Too Many Interfaces

While writing some code at work the other day, I noticed something, that I had meant to blog about earlier.

I work in a .NET development shop, coding C#. One of the latest kicks we’re on at work is IOC and Dependency Injection, we use it everywhere. It’s almost a crime if you actually create an instance of an object using the ‘new’ keyword. One of the side effects of this is we have interfaces for just about everything. There are a couple things I don’t like about this.

When I think of interfaces, I generally think of the something along the lines of IDisposable, IView, INotifyPropertyChange, IDraggable, etc. These interfaces are something you implement if you need certain functionality, and they can be used by multiple classes in your projects. When you start creating interfaces for every class in your project so that you can use a service locator or some other means to create the concrete instance of the class, you end up with interfaces named IUpdateAddressView, IContractService, ILinearScheduleRepository, etc. You’re not going to have any class except for LinearScheduleRepository implementing the ILinearScheduleRepository interface, it’s specifically made for that class, so that you can write code like this

var repository = ServiceLocator.Create<ILinearScheduleRepository>();

It adds complexity and it also makes navigating to code a pain in the arse, unless you have a tool like Resharper at your disposal. If you don’t and you right click on a method or property and chose to go to the definition, you end up in the Interface, not the class that implements that interface method or property.

My other gripe with this is you end up feeling like you’re coding in C/C++, where the interfaces are the equivalent of header files. You can no longer add a new method or property to a class, you must first go to the interface for that class and add your method or property there, then you can go to the class and implement it. It’s a pain to always have to remember to do that, since that’s not something you would generally have to do in C#. I don’t really like having to code for some tool that we’re using. Another place we do this is having to occasionally mark a method as virtual, so that our Mocking tool doesn’t call it when recording your expectations. There’s no other reason for that method to be virtual, but we have to do it if we want to Mock a test (which is something else I’m really not a fan of, but I will save that for another post).
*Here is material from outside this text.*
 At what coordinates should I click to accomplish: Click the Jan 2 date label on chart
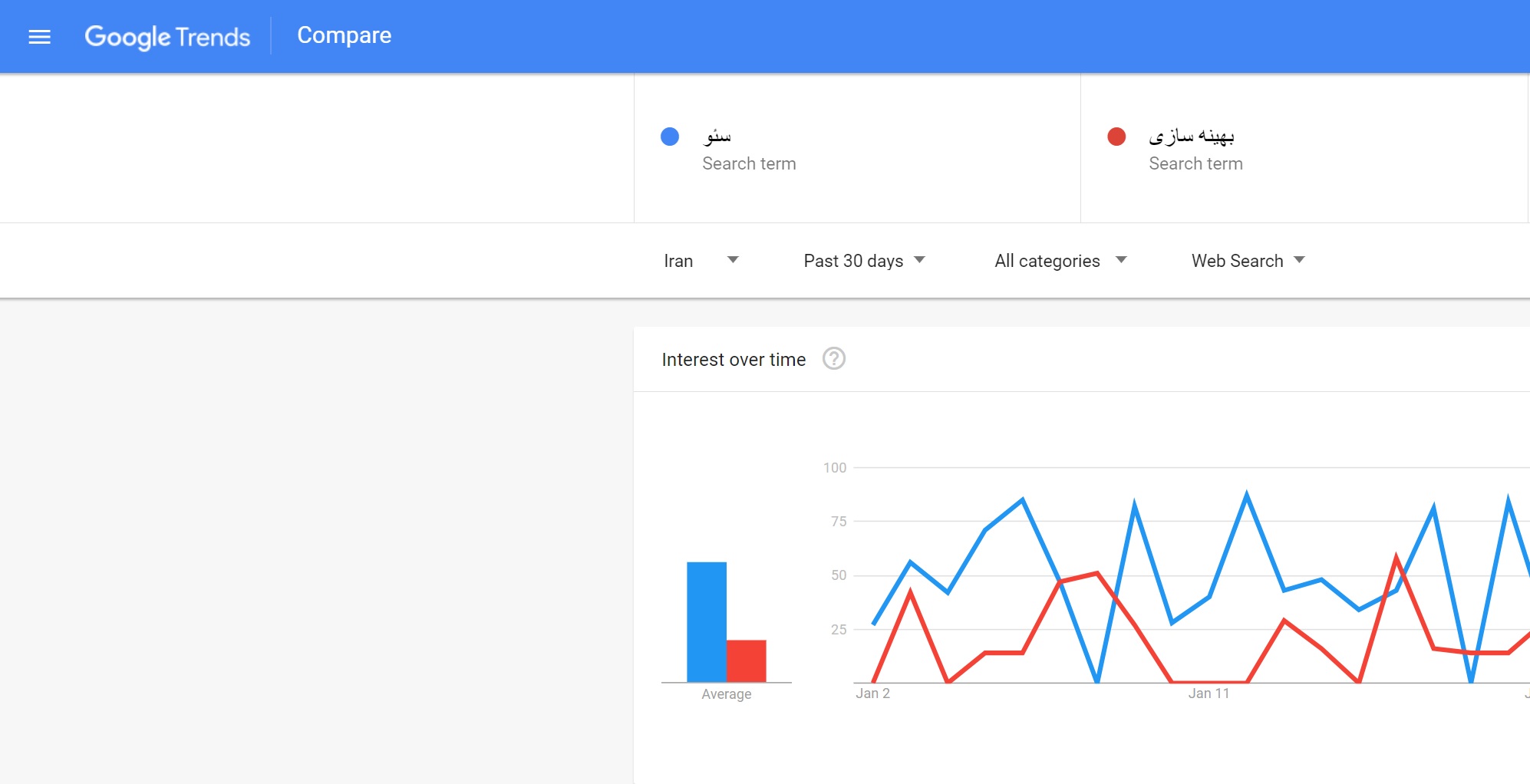(x=872, y=693)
I can see some benefit in IOC and Dependency Injection, I guess it’s just a case of the usual going overboard on the latest buzzword/development craze that we tend to do at my work. Maybe one of these days we’ll go the “let’s try and do a nice simple, non complex” implementation, the kind of thing I enjoy, but I doubt it. I can already sense that our next project will be Silverlight with Prism, Entity Framework, and some Fluent and maybe automapper thrown in just for fun.